Over and over, speakers stress the need to build a relationship with patients rather than just write a prescription.
“We can’t just focus on that single moment of writing a script,” says bioethicist Travis Rieder, who shared a harrowing account of how he was prescribed opioids by about a dozen different caregivers after having an accident and then surgery. When he became physically dependent and wanted to stop taking opioids, he couldn’t find a doctor willing to help him get through his agonizing withdrawal.
Rieder’s experiences surprised medical student David Botros. “I really didn’t expect that to even be … I don’t want to say possible, but even a factor in the health care world, I guess,” Botros says.

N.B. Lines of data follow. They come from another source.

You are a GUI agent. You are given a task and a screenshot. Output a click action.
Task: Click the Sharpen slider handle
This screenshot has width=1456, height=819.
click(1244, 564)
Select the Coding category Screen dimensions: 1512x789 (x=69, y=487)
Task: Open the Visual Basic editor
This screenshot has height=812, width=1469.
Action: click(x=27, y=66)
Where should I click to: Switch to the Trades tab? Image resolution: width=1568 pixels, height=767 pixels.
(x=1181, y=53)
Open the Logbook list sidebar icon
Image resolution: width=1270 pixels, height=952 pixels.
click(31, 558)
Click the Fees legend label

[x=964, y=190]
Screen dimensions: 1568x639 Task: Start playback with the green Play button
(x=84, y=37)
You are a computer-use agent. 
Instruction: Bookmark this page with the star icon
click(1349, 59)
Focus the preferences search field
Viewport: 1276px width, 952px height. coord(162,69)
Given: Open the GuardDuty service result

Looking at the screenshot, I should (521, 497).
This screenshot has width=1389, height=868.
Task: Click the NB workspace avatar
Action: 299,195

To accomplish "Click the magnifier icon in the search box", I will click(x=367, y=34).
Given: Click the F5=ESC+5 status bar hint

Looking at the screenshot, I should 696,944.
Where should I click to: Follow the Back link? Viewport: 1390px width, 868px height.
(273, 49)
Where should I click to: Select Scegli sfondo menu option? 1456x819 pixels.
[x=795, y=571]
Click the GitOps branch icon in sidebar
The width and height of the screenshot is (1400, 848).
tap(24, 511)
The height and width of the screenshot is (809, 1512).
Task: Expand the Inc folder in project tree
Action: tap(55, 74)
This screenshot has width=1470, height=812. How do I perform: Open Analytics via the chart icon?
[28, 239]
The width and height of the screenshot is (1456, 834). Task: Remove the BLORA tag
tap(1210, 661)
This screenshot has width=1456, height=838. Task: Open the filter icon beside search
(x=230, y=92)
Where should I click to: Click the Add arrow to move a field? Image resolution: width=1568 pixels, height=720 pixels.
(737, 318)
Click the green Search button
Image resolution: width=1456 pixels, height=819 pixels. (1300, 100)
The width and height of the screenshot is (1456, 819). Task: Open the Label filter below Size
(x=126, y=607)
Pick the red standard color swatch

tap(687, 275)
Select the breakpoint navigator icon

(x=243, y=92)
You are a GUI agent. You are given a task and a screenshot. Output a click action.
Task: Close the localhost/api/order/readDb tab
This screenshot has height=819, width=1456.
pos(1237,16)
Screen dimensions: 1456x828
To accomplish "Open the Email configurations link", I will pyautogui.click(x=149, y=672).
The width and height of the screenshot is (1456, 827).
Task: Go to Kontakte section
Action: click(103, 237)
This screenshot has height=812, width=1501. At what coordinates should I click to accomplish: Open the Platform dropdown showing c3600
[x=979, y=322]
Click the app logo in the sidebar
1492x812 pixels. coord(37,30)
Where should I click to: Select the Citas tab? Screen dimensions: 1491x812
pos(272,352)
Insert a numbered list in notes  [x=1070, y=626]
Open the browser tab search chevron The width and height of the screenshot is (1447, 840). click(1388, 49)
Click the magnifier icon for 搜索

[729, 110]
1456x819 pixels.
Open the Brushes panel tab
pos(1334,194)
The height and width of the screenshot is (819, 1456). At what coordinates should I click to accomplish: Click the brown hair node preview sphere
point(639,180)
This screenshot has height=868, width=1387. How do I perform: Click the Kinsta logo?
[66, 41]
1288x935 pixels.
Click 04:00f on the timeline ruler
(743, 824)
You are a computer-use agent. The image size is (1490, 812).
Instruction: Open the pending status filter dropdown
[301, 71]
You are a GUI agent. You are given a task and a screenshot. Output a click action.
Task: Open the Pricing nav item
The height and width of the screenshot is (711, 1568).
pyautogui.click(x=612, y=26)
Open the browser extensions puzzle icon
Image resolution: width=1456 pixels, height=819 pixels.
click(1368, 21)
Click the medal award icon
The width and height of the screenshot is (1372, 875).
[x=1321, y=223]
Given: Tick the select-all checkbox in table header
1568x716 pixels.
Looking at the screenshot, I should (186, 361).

Botros and the other students heard about other possible medications, beyond opioids. And they learned that pain control goes way beyond just prescribing drugs. Patients could benefit from physical therapy, cognitive behavioral psychotherapy and all kinds of exercise, like yoga.
“You really need to address the whole person,” says Traci Speed, assistant professor of psychiatry and behavioral sciences at Johns Hopkins. She notes that co-occurring depression or substance use can increase the severity of pain. “It’s the chicken and the egg, which one do you treat first? And sometimes, you have to treat both to really get patients to improve.”
Graddy thinks the medical profession overall has been doing a disservice to patients when it comes to chronic pain. “I see that certainly in my own practice — a lot of patients who have bounced around from place to place and not been treated with the respect or dignity or empathy that they deserve,” he says.
That’s why this hospital invited patients and their families to this lecture hall, to movingly convey how pain impacts their entire lives. And these medical students definitely get the message.
“I felt like I learned a lot and it was very helpful,” Franke says. “One thing I learned was to really get into the patients’ perspectives and their values, and figuring out what their pain goals are. One important thing we learned is that it’s rare that you will get a chronic pain level to a zero.”
Tony Wang took this course two years ago and is just finishing his third year of medical school.
“The takeaway message that I distinctly remember leaving with was that pain management is extremely complicated,” Wang says. “It’s not just, give this medication and they’ll feel better.”